* **TEXT EXCERPT**
I’ll train my telescope on the space between the stars.

Kylestien: Imagine you are married to a cocaine fiend. If you insist on enabling their habit, don’t be surprised when people ignore your protests and try to convince you otherwise. I, however, am the first Seeker who will succeed, so instead I request that you transfer your oaths to me and immediately hand over your teeth.
edited by TheThirdPolice on 6/9/2016

Yeah, but this is a game and even seekers play it for fun, although of a twisted kind. I’d never support such a habbit in real life. As it is, I wish to aid my friend. (; Also every Seeker thinks they will pull it off. None will.
edited by Kylestien on 6/9/2016

In all seriousness, I’m giving you silly answers because I don’t really know what New Seeking entails yet. You’ll likely get better answers in a week, and beyond as the story progresses. For now, just be prepared for Menace reduction requests, and follow Estelle’s advice.

* **SUPPLIED MATERIAL**

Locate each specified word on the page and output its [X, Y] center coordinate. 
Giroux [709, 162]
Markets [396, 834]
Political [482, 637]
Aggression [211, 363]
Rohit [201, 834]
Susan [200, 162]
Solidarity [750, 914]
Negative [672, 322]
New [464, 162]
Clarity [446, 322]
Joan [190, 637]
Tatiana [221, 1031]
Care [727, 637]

* **EXERCISE A**
Please repeat the Seeker forum thread word for word between "I’ll train my" and "off. None will.", inclusive.
* **EXERCISE B**
List every distinct name of a person or user that appears in the Seeker forum thread.
* **EXERCISE C**
Carry the Seeker forum thread forward from its last sentence.

* **WRITTEN RESPONSE A**
I’ll train my telescope on the space between the stars.

Kylestien: Imagine you are married to a cocaine fiend. If you insist on enabling their habit, don’t be surprised when people ignore your protests and try to convince you otherwise. I, however, am the first Seeker who will succeed, so instead I request that you transfer your oaths to me and immediately hand over your teeth.
edited by TheThirdPolice on 6/9/2016

Yeah, but this is a game and even seekers play it for fun, although of a twisted kind. I’d never support such a habbit in real life. As it is, I wish to aid my friend. (; Also every Seeker thinks they will pull it off. None will.

* **WRITTEN RESPONSE B**
Kylestien, TheThirdPolice, Estelle

* **WRITTEN RESPONSE C**
I do disagree with the “bitter end” part though — there is no such thing as a sunk cost fallacy without the fallacy. If the cost becomes greater than your spouse is willing to pay, the correct move is to drop out. The only difference is that this quest promises to push the cost upward without limit, so if your spouse values ANYTHING in the game more than Seeking, continuing in the hopes that they’ll keep it is a very risky gamble.

[quote=TheThirdPolice]In all seriousness, I’m giving you silly answers because I don’t really know what New Seeking entails yet. You’ll likely get better answers in a week, and beyond as the story progresses. For now, just be prepared for Menace reduction requests, and follow Estelle’s advice.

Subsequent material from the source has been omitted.